> Written instruction
Answer these questions using the article on Iran's president.
1. By what percent have food items become more expensive compared to a year ago?
2. What life satisfaction score did the Iranian Student Polling Agency survey find, and what was it in 2018?
3. Who holds ultimate power in Iran's political system?

> Document excerpt
************
Is Iran’s president getting ready to step down?

Iran’s president, Hassan Rouhani, has seen his domestic political stature fall as the 2015 nuclear deal becomes increasingly dysfunctional.

According to the latest official reports, overall prices have increased by 48 percent compared to this time a year ago and food items have become 72 percent more expensive. A recently announced survey, conducted by the Iranian Student Polling Agency, found that Iranians’ degree of satisfaction in their lives is 3.6—on a scale in which zero equals total dissatisfaction and ten total happiness—down from 6.3 in 2018. 

Against this gloomy backdrop, Rouhani has tried to excuse his government’s poor performance by telling Iranians, “When you question the administration for the shortcomings, you should consider how much the administration has had authority.” He then asked for additional special powers to deal with the current crisis and said that the country needs “centralization of power and decision making.” Delicately but implicitly, he was underlining the dilemma caused by the fact that Iran has a bifurcated political system in which ultimate power is held by the Supreme Leader Ayatollah Ali Khamenei, but the elected government is held accountable for the results of the leader’s decisions.
************
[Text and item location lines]
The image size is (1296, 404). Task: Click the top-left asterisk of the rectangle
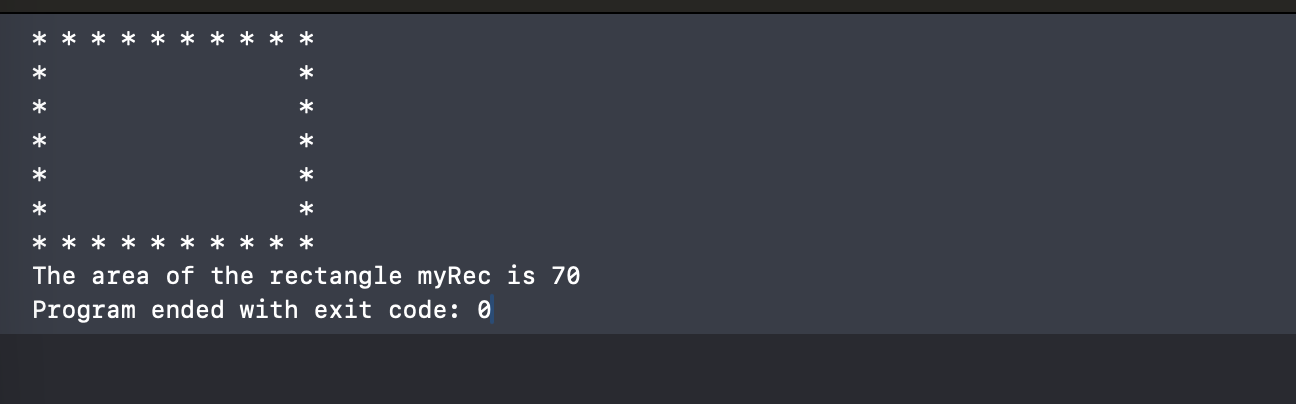point(39,40)
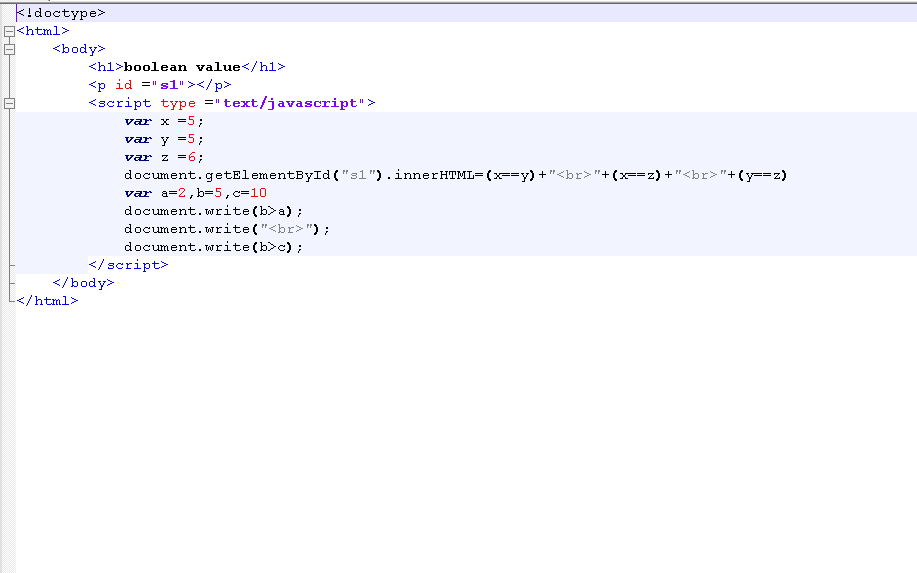Place cursor on 'var a=2,b=5,c=10' line
This screenshot has height=573, width=917.
tap(195, 193)
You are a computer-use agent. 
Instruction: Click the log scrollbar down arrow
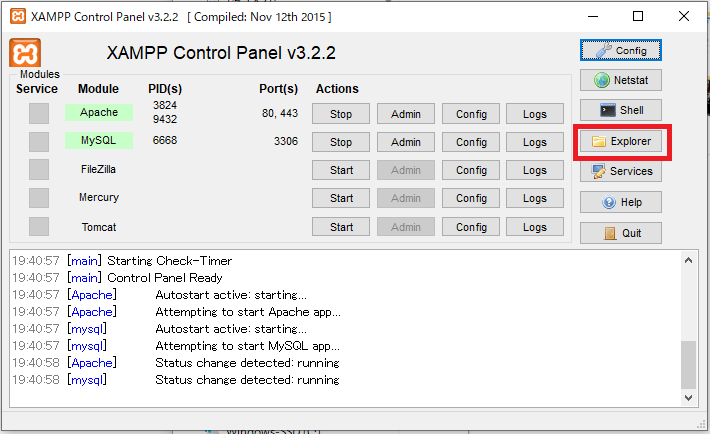pos(689,398)
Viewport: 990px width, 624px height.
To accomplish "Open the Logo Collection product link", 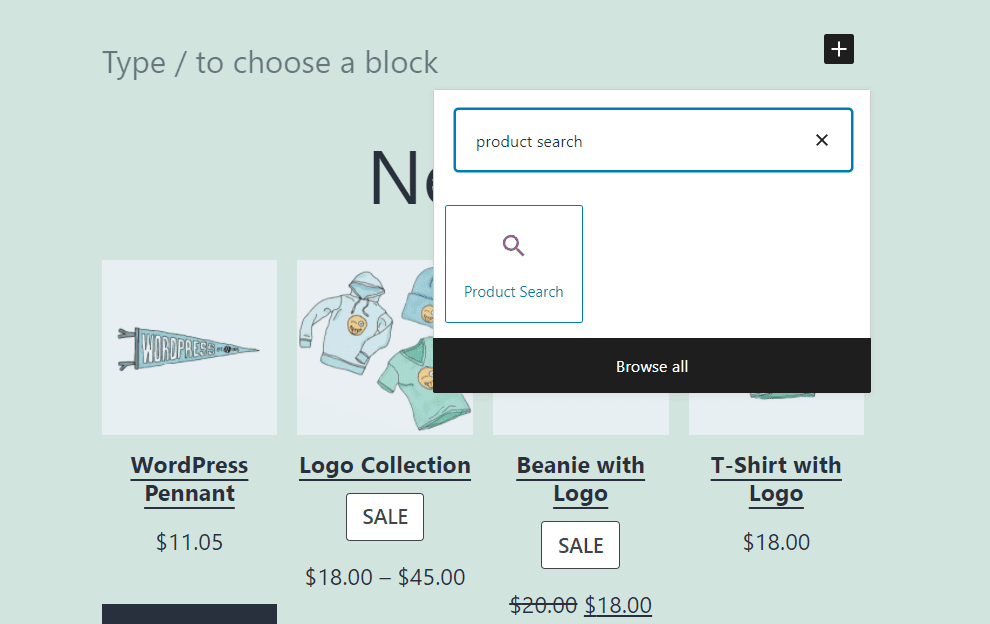I will pos(384,465).

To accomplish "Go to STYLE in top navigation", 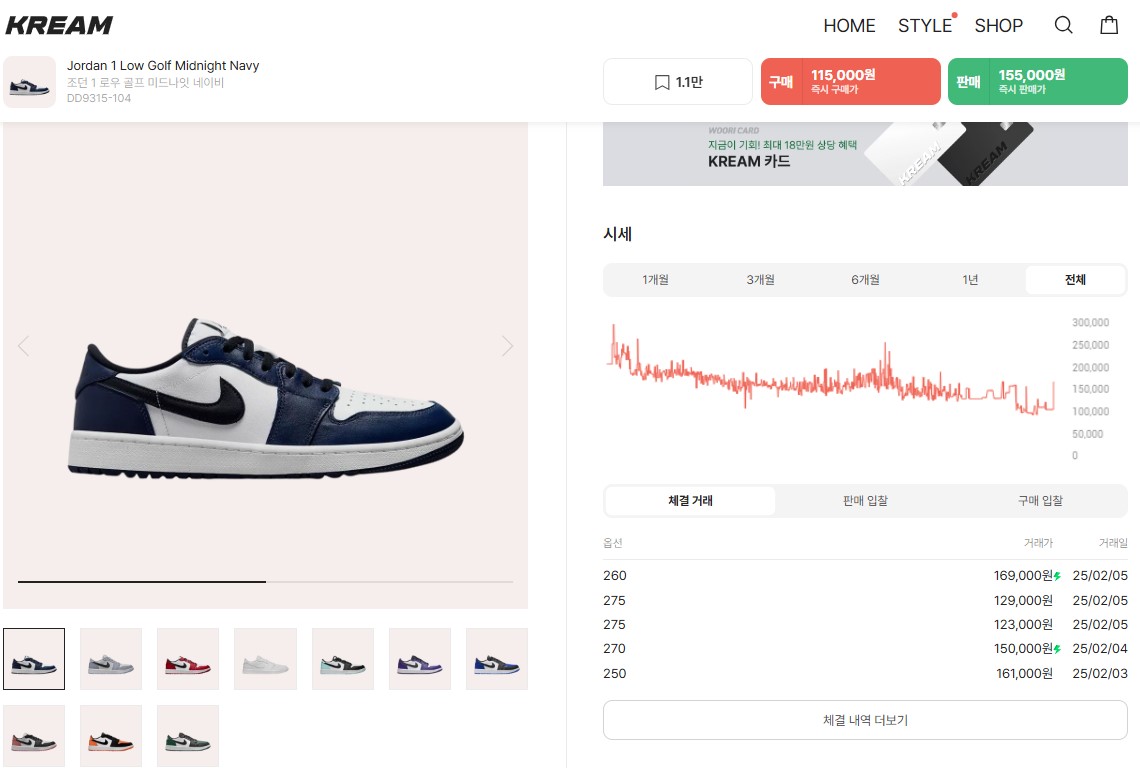I will pos(925,25).
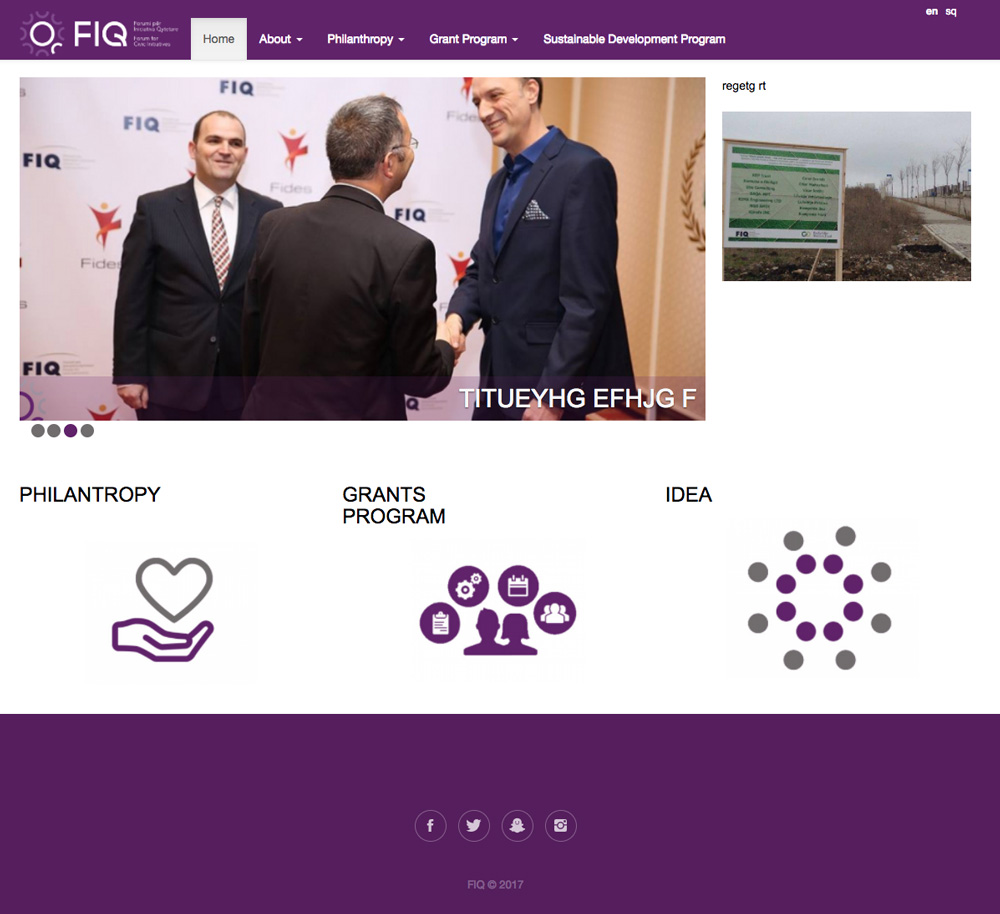This screenshot has height=914, width=1000.
Task: Open the Twitter bird icon in footer
Action: coord(474,825)
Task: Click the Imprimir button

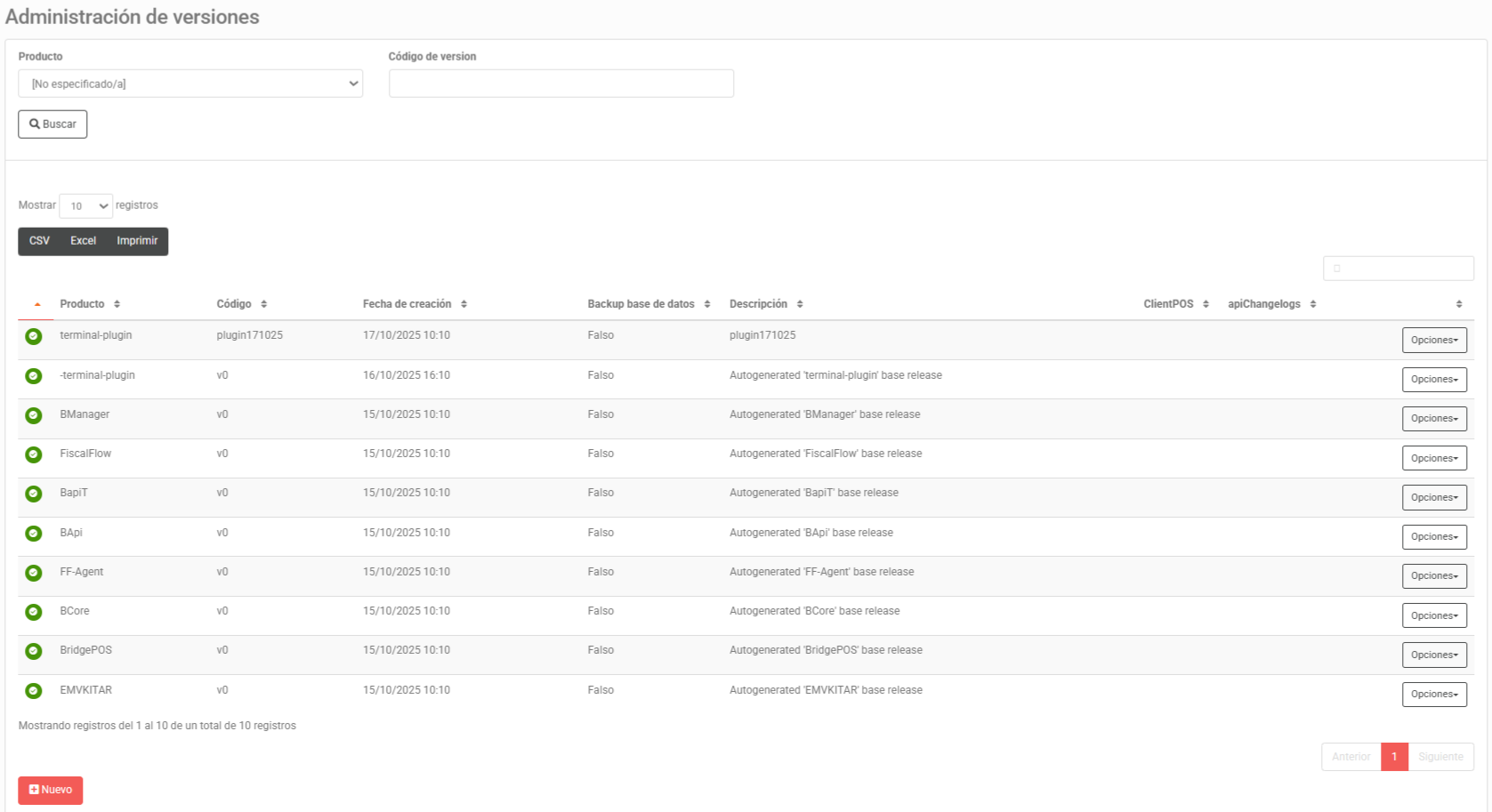Action: [137, 241]
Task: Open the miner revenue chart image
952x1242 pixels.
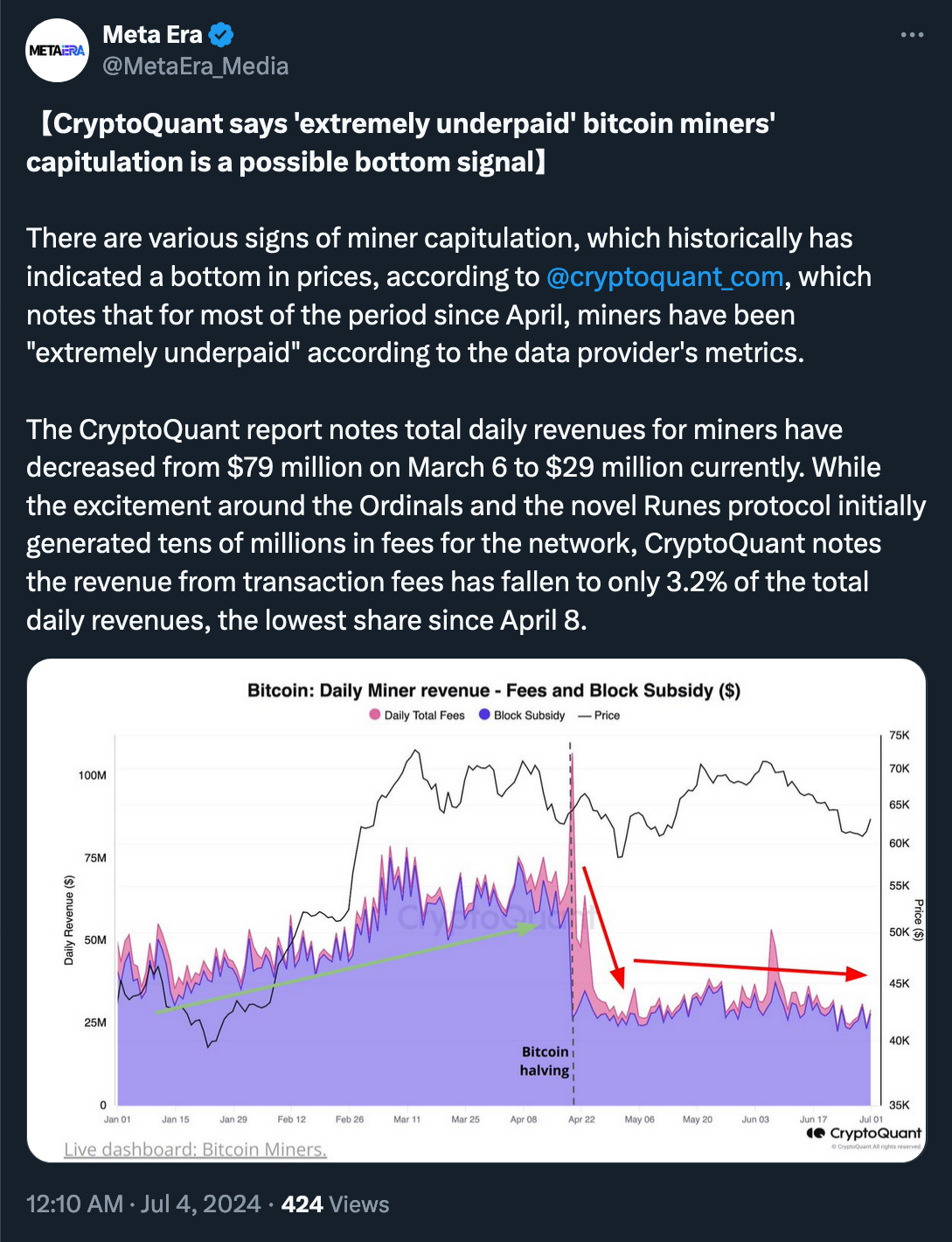Action: coord(476,910)
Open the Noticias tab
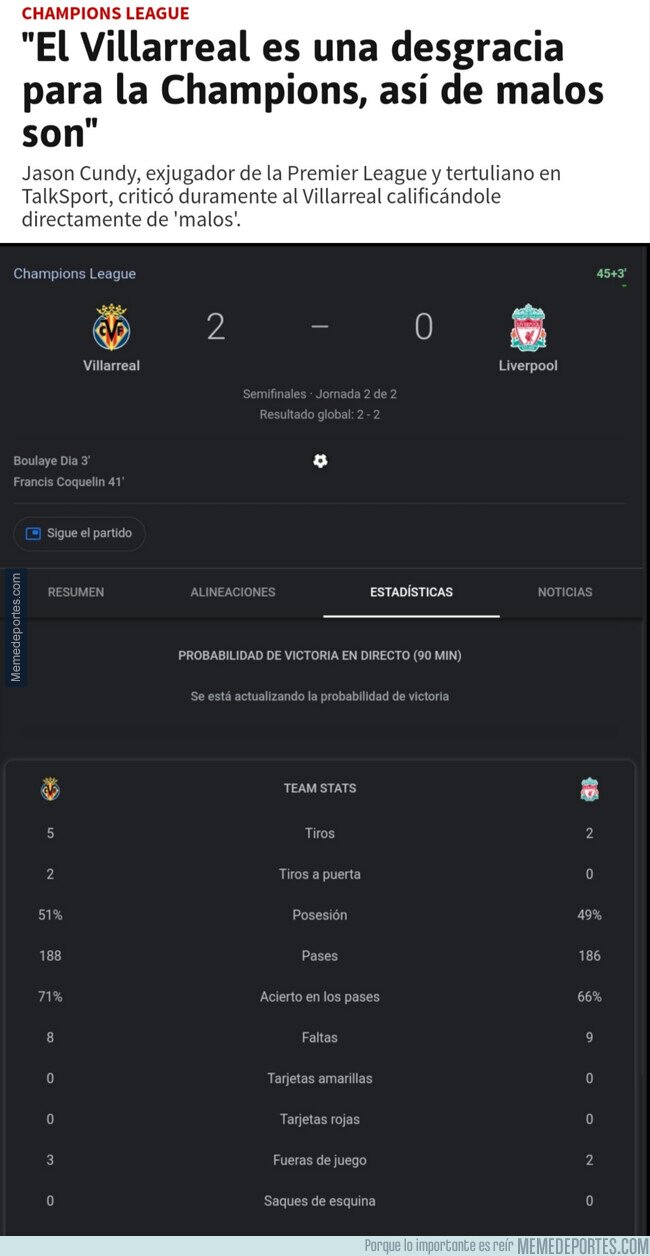This screenshot has height=1256, width=650. 565,592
************
> Complete output
1. 72 percent.
2. 3.6, down from 6.3 in 2018.
3. Supreme Leader Ayatollah Ali Khamenei.